As an avid film lover with a degree in Media and Social Issues and as a woman of color I make it a point not only to study film but to try my best to understand what I am consuming when I watch films. Since the dawn of filmmaking there has only been one story to tell albeit in many different ways. The story is of humanity. We cannot tell any other story but this. Even in nature documentaries about animals, ecosystems, planets, everything that is being studied, or explored, or interpreted is being done through the human mind. We like mirrors. We hate mirrors. But if we do not look, we can never know we exist, how and for what reasons.

The medium of film has been co-opted by the dominate culture for decades but the stories of humanity within them that have been allowed into the mainstream have been broad, compelling, heartbreaking, transcendent, universal and beautiful nonetheless. Like any form of art, you can find the voices you’re looking for even if they are not released by the big studios. But you have to look. And if you can’t find the voice you’re looking for, try using your own or supporting and encouraging those around you which hold promise.

I know without looking at my film collection that it is primarily made up of white casts, and white directors. I can also guess that the majority of these directors are male. This is the world I live in. I can see myself in a story that does not include characters that look like me because as humans, we all share the human experience. But humane portrayal in film is not always shared equally across race and gender. Types stick. Genres and formulas generate buzz and bring in millions. And the deep psychological effects of racism and sexism play out on the big screen and the small in ways we are often depended upon to overlook as consumers.  Being educated about the history of any medium of expression is to understand more about its present day incarnations and the ways in which the actual evolution or change in its depictions are usually more or less the same as they ever were for better or worse.
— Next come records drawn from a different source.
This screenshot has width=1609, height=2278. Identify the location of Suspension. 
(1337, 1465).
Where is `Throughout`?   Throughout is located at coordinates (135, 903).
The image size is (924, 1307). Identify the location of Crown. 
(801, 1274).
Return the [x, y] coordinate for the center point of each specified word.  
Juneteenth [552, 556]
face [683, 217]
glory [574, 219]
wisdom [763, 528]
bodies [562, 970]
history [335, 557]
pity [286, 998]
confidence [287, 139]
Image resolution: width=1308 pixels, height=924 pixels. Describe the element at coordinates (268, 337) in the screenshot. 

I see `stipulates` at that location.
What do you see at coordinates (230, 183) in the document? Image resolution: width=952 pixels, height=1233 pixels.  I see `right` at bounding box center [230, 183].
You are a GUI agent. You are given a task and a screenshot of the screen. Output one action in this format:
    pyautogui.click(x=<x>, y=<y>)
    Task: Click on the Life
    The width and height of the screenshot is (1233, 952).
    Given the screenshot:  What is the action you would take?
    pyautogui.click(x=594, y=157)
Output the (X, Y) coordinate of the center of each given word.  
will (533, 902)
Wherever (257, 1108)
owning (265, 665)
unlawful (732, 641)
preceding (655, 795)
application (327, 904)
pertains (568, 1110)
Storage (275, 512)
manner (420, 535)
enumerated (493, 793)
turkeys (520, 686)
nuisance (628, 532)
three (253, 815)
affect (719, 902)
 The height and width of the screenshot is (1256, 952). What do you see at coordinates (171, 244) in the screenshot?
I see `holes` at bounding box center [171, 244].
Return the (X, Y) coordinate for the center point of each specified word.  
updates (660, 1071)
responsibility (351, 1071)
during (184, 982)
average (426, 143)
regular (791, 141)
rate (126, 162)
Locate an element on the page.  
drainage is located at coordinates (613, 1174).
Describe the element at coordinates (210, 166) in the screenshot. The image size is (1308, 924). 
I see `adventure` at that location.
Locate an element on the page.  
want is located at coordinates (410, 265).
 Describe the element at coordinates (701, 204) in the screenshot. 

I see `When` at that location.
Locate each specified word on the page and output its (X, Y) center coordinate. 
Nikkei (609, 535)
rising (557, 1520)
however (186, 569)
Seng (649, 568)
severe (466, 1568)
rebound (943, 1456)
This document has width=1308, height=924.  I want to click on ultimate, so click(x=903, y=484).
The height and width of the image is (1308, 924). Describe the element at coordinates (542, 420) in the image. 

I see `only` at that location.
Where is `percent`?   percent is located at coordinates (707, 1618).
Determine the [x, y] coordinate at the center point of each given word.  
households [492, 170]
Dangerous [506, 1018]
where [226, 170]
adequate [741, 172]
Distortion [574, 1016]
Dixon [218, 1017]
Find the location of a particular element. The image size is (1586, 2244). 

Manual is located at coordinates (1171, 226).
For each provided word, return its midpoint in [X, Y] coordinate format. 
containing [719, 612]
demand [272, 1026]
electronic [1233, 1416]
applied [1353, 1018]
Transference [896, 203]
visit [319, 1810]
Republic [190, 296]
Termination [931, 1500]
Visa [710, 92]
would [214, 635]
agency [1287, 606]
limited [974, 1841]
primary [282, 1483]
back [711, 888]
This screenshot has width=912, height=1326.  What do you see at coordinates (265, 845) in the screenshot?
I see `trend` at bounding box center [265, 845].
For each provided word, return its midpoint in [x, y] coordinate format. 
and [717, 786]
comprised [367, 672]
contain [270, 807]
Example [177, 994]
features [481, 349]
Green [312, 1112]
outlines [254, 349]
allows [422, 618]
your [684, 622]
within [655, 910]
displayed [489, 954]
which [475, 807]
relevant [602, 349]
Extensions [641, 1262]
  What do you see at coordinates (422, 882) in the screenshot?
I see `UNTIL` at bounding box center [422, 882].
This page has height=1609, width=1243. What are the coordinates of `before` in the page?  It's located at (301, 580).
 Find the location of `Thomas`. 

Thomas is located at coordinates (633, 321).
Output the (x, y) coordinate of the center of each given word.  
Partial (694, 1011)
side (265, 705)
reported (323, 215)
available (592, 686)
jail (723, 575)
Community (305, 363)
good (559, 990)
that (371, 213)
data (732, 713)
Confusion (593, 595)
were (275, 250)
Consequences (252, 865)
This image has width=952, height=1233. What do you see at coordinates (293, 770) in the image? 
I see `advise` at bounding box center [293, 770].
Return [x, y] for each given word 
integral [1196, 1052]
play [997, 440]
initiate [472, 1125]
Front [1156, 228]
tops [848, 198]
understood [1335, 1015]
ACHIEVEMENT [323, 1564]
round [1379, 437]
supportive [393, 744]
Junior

With regard to film and the role it plays in enlightenment, exploration and inciting movement, it’s not always change that’s necessary, but a realization about why we tell stories the way we do in the first place. Our  voices, stories, faces, our diversity is there.  It has been from the beginning in directors like Oscar Micheaux and performers like Paul Robeson, in films like “Black Orpheus” and “Sugar Cane Alley” The problem is in the monopolization of the dominate eye behind the camera. And you can always tell whose eye it is because the same trail of evidence is left behind in each frame.